И испытующе уставился на Пешкина: не шутит ли? Разве может такой великий человек быть другом простому хамначиту? Лицо командира было серьезным.
— Правду сказал! — ответил он. — Это Ленин послал нас в тайгу. Он велел нам: помогите якутам-беднякам прогнать жадных тойонов и построить новую жизнь.
Степан глубоко задумался.
Глава одиннадцатая
Последние домики города, тесно скученные на приречном мысу, скрылись за деревьями. Макар Иванович Болдырев беспрерывно оборачивался назад и усиленно подхлестывал лошадь. В кошевке поверх ног ездока была раскинута лохматая медвежья шкура. Болдырев то и дело натягивал ее на себя, точно хотел надежнее укрыться от постороннего взгляда. Ведь кругом посты, караулы, дозоры...
— Только бы не задержали! — шевелил он тонкими губами и зябко ежился. — Не приведи господь...
Сытая лошадь шла ходкой, пружинящей рысью. Вдоль извилистой дороги вплотную стоял лес. От мороза деревья гулко потрескивали, и Болдырев всякий раз вздрагивал. Впрочем, чего ему бояться? Мало ли горожан ездит по улусам в это смутное время? В городе трудно раздобыть продукты. Базар пустой, лавки закрыты. В общем, довели товарищи до ручки.
В легких санках с высокой резной спинкой сидеть было удобно. Одетый в просторную волчью доху и торбаса из оленьих лапок, Болдырев не чувствовал мороза, В его кошевке можно было найти объемистый узел с десятком трубок, папушами крепкого листового табака— сэбэряха — и несколько плиток кирпичного чая. На все это в любом наслеге можно запросто выменять мясо, масло, хаях. Но Болдырева не покидало тревожное ожидание, и он с опаской озирался по сторонам.
«Только бы речку миновать, — думал Макар Иванович, — дальше не страшно. К утру, бог даст, буду у Павла».
Если бы не чрезвычайно важные известия, которые необходимо было передать Цыпунову срочно, Болдырев ни за что не рискнул бы отправиться в путь в такое суматошное время. Павел — настоящая шляпа: проворонил нарочного, доставившего ревкомовцам очень серьезные донесения. Ведь Болдырев предупредил его своевременно. Где были хваленые цыпуновские разведчики? Правда, краем уха Макар Иванович прослышал, что пакет от красных в город привез какой-то хромой одноглазый кожемяка, о котором прокатилась недобрая слава как о заядлом картежнике. Неужели цыпуновские не сумели разглядеть в этом ловкаче посланца врага? Насколько стало известно, проныра-кожемяка ночевал в хамначитской юрте на усадьбе Павла... Теперь Макар Иванович вынужден рисковать собственной шкурой.
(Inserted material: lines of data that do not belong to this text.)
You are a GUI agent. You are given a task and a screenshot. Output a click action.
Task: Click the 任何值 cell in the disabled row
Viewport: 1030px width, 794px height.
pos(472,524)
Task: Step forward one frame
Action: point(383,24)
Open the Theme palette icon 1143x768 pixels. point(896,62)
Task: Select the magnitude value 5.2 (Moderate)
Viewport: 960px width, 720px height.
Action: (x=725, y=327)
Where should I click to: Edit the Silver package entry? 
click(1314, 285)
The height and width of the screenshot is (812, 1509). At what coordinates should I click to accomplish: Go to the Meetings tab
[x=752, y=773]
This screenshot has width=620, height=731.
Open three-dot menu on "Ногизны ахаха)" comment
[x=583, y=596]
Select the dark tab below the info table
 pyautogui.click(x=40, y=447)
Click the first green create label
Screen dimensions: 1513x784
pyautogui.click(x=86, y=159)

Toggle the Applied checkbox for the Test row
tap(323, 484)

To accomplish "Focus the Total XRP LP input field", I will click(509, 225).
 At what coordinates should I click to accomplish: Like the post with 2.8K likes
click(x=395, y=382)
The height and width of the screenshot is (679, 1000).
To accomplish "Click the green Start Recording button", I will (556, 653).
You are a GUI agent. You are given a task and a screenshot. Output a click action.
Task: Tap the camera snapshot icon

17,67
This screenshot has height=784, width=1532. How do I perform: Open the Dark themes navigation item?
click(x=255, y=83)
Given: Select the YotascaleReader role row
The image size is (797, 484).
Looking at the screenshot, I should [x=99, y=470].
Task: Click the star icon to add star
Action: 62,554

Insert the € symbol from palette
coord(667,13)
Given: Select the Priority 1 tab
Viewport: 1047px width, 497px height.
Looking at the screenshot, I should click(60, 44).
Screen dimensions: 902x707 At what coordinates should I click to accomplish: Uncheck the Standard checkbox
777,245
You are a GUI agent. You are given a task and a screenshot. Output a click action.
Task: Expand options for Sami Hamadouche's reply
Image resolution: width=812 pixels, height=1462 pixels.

Мысли лезли в голову неприятные, докучливые. За каждым кустом может притаиться засада. Чего доброго, повстанцы посчитают его за ревкомовца и пристрелят без всякого допроса. Этого от них можно ожидать. А то и не узнаешь, откуда прилетит пуля. Щелк — и все! Заказывай, супружница, панихиду. От этих дум Макара Ивановича бросало в дрожь. Он привстал и с ожесточением огрел лошадь плетью. Нет, возвращаться нельзя. Поручение должно быть выполнено во что бы то ни стало. К тому же ревкомовцам, видимо, кое-что стало известно: на заимке был обыск. Но от оружия там и помину не осталось. Благо, без препятствий сумел выбраться из города.
— Эх ты, жизнь непутевая! — пожаловался он неизвестно кому.
Дорога свернула в узкую щель таежной речушки. Здесь было сумрачно и как-то особенно глухо. По берегу, четко вырисовываясь на фоне неба, высились великаны лиственницы. С обрыва свисали обнаженные колченогие корни с присохшими комьями глины. На поворотах упавшие деревья образовывали завалы, и санки начинали прыгать по избитым копытами стволам.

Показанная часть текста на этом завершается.